◆ **Exercise requirements**: Rewrite the entries below from the line containing "parameter group link" through the last entry, changing "growers" to "farmers" and leaving everything else as it is.

------ Given records

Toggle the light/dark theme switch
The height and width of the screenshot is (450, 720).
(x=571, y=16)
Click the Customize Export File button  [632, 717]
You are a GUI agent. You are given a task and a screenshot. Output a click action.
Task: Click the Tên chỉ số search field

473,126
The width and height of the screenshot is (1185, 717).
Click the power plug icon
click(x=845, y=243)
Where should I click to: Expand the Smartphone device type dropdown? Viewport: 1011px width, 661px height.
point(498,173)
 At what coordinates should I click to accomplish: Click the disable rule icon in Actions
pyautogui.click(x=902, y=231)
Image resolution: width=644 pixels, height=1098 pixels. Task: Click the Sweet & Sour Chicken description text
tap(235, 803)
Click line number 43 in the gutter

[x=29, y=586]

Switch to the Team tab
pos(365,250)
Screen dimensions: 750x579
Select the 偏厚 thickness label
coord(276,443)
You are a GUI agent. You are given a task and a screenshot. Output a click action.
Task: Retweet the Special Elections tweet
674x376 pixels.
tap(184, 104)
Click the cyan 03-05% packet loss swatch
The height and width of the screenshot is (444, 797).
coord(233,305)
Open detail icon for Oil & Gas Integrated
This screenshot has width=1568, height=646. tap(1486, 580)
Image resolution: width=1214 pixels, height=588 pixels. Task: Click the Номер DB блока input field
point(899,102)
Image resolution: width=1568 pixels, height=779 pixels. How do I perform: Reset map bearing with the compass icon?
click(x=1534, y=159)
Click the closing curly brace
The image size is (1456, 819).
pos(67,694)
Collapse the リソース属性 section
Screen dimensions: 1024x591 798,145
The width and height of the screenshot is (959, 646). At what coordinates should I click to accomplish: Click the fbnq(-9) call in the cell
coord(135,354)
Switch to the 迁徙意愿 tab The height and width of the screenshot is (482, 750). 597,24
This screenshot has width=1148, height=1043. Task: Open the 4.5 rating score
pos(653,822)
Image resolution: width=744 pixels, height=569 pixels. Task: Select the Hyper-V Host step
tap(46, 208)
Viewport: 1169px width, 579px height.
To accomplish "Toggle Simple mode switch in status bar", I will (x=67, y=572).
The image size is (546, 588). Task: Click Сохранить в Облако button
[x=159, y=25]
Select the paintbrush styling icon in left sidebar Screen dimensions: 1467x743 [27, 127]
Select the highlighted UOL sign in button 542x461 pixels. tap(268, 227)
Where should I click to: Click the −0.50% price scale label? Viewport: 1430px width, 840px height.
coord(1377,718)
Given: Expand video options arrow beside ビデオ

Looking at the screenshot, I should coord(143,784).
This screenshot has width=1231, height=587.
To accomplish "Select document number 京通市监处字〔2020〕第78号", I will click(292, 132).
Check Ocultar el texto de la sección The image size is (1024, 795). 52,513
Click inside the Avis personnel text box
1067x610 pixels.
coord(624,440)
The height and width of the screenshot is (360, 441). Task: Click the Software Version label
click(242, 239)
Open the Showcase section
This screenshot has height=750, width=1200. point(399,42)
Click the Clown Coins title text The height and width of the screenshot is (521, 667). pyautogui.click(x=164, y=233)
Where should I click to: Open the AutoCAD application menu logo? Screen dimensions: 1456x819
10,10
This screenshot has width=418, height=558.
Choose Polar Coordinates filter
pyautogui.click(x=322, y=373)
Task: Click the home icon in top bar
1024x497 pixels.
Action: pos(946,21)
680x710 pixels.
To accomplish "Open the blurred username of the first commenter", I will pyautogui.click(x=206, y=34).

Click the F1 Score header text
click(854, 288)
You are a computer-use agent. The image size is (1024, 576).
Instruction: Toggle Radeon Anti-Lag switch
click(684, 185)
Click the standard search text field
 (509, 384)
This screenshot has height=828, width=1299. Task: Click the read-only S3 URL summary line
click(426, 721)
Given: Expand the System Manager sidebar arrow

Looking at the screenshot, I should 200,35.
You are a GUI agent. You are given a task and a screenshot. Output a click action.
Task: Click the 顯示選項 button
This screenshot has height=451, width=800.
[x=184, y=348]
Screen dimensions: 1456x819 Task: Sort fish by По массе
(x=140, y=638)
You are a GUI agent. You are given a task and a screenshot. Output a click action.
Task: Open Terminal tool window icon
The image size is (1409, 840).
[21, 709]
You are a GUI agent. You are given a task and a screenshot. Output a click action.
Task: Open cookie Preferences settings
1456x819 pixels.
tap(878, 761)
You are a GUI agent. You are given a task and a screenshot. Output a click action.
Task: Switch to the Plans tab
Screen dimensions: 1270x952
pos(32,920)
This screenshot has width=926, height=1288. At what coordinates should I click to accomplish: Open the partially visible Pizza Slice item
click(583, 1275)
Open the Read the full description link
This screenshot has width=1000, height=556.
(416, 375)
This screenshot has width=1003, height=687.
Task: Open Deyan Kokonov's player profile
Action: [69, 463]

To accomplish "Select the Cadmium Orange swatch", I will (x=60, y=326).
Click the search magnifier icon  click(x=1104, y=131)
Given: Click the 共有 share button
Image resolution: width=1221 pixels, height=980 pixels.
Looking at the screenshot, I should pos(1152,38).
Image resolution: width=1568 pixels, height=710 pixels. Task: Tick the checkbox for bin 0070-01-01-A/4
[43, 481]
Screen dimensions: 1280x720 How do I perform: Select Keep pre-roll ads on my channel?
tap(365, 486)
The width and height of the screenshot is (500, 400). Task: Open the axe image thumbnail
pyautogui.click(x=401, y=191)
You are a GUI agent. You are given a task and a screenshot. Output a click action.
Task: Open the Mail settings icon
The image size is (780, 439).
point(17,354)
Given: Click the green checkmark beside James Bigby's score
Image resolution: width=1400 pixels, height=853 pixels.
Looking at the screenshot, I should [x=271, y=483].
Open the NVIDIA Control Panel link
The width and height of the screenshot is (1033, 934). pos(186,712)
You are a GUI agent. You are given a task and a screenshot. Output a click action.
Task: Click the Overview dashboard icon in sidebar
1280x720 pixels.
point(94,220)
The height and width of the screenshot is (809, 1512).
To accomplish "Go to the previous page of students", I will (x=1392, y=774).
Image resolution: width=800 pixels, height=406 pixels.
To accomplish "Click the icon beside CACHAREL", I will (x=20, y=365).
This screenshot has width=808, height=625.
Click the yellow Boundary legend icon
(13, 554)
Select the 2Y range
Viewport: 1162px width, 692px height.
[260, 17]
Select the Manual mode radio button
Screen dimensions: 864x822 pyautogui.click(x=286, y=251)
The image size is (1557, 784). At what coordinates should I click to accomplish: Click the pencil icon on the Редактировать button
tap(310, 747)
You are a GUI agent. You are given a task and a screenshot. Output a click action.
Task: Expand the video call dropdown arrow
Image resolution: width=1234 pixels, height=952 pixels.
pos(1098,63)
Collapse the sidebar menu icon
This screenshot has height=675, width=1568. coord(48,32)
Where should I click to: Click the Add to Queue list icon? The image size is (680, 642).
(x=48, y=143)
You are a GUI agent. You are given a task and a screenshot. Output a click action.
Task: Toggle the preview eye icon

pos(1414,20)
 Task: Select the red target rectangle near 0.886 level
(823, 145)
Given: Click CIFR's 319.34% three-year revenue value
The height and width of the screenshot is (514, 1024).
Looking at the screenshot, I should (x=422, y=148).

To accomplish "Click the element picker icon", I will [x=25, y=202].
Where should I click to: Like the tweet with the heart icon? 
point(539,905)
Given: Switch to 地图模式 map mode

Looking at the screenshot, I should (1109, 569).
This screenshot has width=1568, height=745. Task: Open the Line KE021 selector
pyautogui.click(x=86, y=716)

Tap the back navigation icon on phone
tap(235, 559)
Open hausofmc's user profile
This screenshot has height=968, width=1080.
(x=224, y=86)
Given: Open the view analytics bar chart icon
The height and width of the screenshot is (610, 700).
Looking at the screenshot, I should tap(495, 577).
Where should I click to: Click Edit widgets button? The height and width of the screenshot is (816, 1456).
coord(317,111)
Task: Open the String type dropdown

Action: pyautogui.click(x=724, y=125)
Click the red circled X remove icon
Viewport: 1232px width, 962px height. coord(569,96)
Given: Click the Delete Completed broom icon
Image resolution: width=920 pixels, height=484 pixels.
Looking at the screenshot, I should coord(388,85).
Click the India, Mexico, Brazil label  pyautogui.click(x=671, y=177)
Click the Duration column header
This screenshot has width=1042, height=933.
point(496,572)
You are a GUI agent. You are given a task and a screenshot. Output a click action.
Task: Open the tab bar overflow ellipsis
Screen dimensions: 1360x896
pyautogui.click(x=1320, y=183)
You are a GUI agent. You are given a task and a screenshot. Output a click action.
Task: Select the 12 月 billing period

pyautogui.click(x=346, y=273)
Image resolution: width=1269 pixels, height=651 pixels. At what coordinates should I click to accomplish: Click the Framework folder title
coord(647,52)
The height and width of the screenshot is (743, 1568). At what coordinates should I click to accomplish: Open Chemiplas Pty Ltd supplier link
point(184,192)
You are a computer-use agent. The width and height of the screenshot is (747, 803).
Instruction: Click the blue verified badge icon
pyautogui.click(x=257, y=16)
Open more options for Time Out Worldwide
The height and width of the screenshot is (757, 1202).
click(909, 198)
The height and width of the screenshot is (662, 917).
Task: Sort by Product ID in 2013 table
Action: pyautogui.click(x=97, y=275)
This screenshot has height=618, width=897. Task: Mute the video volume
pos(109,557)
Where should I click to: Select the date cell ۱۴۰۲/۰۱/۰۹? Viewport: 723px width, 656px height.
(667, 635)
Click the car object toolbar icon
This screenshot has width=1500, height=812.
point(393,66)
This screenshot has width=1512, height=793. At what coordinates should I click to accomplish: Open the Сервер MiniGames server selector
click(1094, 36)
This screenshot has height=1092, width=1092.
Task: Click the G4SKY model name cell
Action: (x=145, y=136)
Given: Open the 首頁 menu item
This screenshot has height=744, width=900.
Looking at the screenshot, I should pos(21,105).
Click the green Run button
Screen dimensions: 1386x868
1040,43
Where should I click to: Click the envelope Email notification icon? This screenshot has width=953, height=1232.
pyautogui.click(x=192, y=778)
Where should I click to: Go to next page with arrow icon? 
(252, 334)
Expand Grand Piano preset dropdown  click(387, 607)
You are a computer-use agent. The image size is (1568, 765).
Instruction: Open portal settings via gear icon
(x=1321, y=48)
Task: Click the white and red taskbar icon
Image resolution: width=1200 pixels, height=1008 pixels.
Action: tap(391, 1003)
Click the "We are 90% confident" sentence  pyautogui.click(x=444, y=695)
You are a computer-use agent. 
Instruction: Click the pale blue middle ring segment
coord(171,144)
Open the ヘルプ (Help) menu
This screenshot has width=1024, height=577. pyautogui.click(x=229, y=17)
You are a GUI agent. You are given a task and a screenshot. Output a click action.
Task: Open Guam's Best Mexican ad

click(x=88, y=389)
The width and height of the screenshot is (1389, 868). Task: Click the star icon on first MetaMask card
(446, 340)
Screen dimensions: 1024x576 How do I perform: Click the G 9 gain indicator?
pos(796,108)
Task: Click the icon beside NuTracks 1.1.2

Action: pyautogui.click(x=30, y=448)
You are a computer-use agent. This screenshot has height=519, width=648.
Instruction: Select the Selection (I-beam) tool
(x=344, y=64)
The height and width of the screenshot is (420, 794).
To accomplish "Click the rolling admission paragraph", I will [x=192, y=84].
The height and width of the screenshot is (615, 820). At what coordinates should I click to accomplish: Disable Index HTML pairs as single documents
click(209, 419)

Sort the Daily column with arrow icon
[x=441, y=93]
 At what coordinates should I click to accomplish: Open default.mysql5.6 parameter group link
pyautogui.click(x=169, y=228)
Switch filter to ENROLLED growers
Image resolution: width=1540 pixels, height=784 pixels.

------------

◆ **Result of the exercise**:
 At what coordinates should I click to accomplish: Open default.mysql5.6 parameter group link
pyautogui.click(x=169, y=228)
Switch filter to ENROLLED farmers
Image resolution: width=1540 pixels, height=784 pixels.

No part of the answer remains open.